*PROBLEM TO SOLVE*
Turn every line of the material below into a JSON list of strings, one string per line, leaving out blank lines.

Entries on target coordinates
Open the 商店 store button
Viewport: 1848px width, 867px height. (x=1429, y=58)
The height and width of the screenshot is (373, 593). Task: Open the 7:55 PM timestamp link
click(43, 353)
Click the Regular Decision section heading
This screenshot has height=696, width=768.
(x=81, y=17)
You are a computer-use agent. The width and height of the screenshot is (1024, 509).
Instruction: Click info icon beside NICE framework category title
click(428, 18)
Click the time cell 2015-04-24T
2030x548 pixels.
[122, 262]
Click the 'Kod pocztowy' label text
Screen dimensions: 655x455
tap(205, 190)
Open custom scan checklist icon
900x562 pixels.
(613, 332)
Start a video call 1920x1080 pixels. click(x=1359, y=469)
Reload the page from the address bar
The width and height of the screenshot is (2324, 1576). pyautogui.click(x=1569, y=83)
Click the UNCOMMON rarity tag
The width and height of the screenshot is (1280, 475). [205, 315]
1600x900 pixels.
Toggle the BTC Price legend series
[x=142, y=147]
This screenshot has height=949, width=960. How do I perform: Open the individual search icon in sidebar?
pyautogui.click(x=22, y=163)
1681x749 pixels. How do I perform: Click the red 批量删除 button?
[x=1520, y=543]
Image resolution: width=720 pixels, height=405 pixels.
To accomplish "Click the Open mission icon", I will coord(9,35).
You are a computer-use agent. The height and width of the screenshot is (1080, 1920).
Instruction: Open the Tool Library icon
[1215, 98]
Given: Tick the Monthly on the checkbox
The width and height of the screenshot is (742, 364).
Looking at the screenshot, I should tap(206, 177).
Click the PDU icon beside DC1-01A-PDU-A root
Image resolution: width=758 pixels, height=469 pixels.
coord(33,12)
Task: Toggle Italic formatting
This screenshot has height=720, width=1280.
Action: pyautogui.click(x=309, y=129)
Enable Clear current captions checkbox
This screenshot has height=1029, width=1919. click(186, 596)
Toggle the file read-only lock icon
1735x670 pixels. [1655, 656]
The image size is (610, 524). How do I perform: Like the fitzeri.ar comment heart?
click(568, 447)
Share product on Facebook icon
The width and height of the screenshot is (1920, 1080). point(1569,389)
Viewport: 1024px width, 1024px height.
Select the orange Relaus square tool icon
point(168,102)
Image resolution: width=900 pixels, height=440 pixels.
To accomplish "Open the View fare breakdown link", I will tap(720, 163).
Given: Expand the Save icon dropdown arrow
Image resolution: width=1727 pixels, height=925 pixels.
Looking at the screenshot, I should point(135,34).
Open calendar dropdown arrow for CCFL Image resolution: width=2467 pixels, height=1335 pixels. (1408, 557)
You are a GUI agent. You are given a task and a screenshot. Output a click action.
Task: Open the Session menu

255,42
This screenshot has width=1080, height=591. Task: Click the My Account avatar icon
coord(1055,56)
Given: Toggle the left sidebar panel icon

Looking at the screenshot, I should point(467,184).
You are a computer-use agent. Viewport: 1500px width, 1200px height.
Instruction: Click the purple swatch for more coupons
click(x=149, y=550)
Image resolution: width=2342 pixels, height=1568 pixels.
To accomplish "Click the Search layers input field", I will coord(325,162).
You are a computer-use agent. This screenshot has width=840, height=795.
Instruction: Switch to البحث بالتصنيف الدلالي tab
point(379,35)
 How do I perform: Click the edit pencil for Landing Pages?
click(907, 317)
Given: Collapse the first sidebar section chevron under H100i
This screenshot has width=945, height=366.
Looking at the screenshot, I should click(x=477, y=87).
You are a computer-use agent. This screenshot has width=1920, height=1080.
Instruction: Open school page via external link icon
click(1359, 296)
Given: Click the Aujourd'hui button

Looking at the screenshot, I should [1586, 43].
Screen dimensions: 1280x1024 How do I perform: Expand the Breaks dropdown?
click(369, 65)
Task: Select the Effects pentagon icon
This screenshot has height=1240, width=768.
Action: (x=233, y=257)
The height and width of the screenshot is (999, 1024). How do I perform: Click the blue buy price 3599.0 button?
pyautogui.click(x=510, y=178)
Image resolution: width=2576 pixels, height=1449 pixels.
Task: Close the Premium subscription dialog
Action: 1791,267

*FULL OUTPUT*
[
  "Open the 商店 store button",
  "Viewport: 1848px width, 867px height. (x=1429, y=58)",
  "The height and width of the screenshot is (373, 593). Task: Open the 7:55 PM timestamp link",
  "click(43, 353)",
  "Click the Regular Decision section heading",
  "This screenshot has height=696, width=768.",
  "(x=81, y=17)",
  "You are a computer-use agent. The width and height of the screenshot is (1024, 509).",
  "Instruction: Click info icon beside NICE framework category title",
  "click(428, 18)",
  "Click the time cell 2015-04-24T",
  "2030x548 pixels.",
  "[122, 262]",
  "Click the 'Kod pocztowy' label text",
  "Screen dimensions: 655x455",
  "tap(205, 190)",
  "Open custom scan checklist icon",
  "900x562 pixels.",
  "(613, 332)",
  "Start a video call 1920x1080 pixels. click(x=1359, y=469)",
  "Reload the page from the address bar",
  "The width and height of the screenshot is (2324, 1576). pyautogui.click(x=1569, y=83)",
  "Click the UNCOMMON rarity tag",
  "The width and height of the screenshot is (1280, 475). [205, 315]",
  "1600x900 pixels.",
  "Toggle the BTC Price legend series",
  "[x=142, y=147]",
  "This screenshot has height=949, width=960. How do I perform: Open the individual search icon in sidebar?",
  "pyautogui.click(x=22, y=163)",
  "1681x749 pixels. How do I perform: Click the red 批量删除 button?",
  "[x=1520, y=543]",
  "Image resolution: width=720 pixels, height=405 pixels.",
  "To accomplish \"Click the Open mission icon\", I will coord(9,35).",
  "You are a computer-use agent. The height and width of the screenshot is (1080, 1920).",
  "Instruction: Open the Tool Library icon",
  "[1215, 98]",
  "Given: Tick the Monthly on the checkbox",
  "The width and height of the screenshot is (742, 364).",
  "Looking at the screenshot, I should tap(206, 177).",
  "Click the PDU icon beside DC1-01A-PDU-A root",
  "Image resolution: width=758 pixels, height=469 pixels.",
  "coord(33,12)",
  "Task: Toggle Italic formatting",
  "This screenshot has height=720, width=1280.",
  "Action: pyautogui.click(x=309, y=129)",
  "Enable Clear current captions checkbox",
  "This screenshot has height=1029, width=1919. click(186, 596)",
  "Toggle the file read-only lock icon",
  "1735x670 pixels. [1655, 656]",
  "The image size is (610, 524). How do I perform: Like the fitzeri.ar comment heart?",
  "click(568, 447)",
  "Share product on Facebook icon",
  "The width and height of the screenshot is (1920, 1080). point(1569,389)",
  "Viewport: 1024px width, 1024px height.",
  "Select the orange Relaus square tool icon",
  "point(168,102)",
  "Image resolution: width=900 pixels, height=440 pixels.",
  "To accomplish \"Open the View fare breakdown link\", I will tap(720, 163).",
  "Given: Expand the Save icon dropdown arrow",
  "Image resolution: width=1727 pixels, height=925 pixels.",
  "Looking at the screenshot, I should point(135,34).",
  "Open calendar dropdown arrow for CCFL Image resolution: width=2467 pixels, height=1335 pixels. (1408, 557)",
  "You are a GUI agent. You are given a task and a screenshot. Output a click action.",
  "Task: Open the Session menu",
  "255,42",
  "This screenshot has width=1080, height=591. Task: Click the My Account avatar icon",
  "coord(1055,56)",
  "Given: Toggle the left sidebar panel icon",
  "Looking at the screenshot, I should point(467,184).",
  "You are a computer-use agent. Viewport: 1500px width, 1200px height.",
  "Instruction: Click the purple swatch for more coupons",
  "click(x=149, y=550)",
  "Image resolution: width=2342 pixels, height=1568 pixels.",
  "To accomplish \"Click the Search layers input field\", I will coord(325,162).",
  "You are a computer-use agent. This screenshot has width=840, height=795.",
  "Instruction: Switch to البحث بالتصنيف الدلالي tab",
  "point(379,35)",
  " How do I perform: Click the edit pencil for Landing Pages?",
  "click(907, 317)",
  "Given: Collapse the first sidebar section chevron under H100i",
  "This screenshot has width=945, height=366.",
  "Looking at the screenshot, I should click(x=477, y=87).",
  "You are a computer-use agent. This screenshot has width=1920, height=1080.",
  "Instruction: Open school page via external link icon",
  "click(1359, 296)",
  "Given: Click the Aujourd'hui button",
  "Looking at the screenshot, I should [1586, 43].",
  "Screen dimensions: 1280x1024 How do I perform: Expand the Breaks dropdown?",
  "click(369, 65)",
  "Task: Select the Effects pentagon icon",
  "This screenshot has height=1240, width=768.",
  "Action: (x=233, y=257)",
  "The height and width of the screenshot is (999, 1024). How do I perform: Click the blue buy price 3599.0 button?",
  "pyautogui.click(x=510, y=178)",
  "Image resolution: width=2576 pixels, height=1449 pixels.",
  "Task: Close the Premium subscription dialog",
  "Action: 1791,267"
]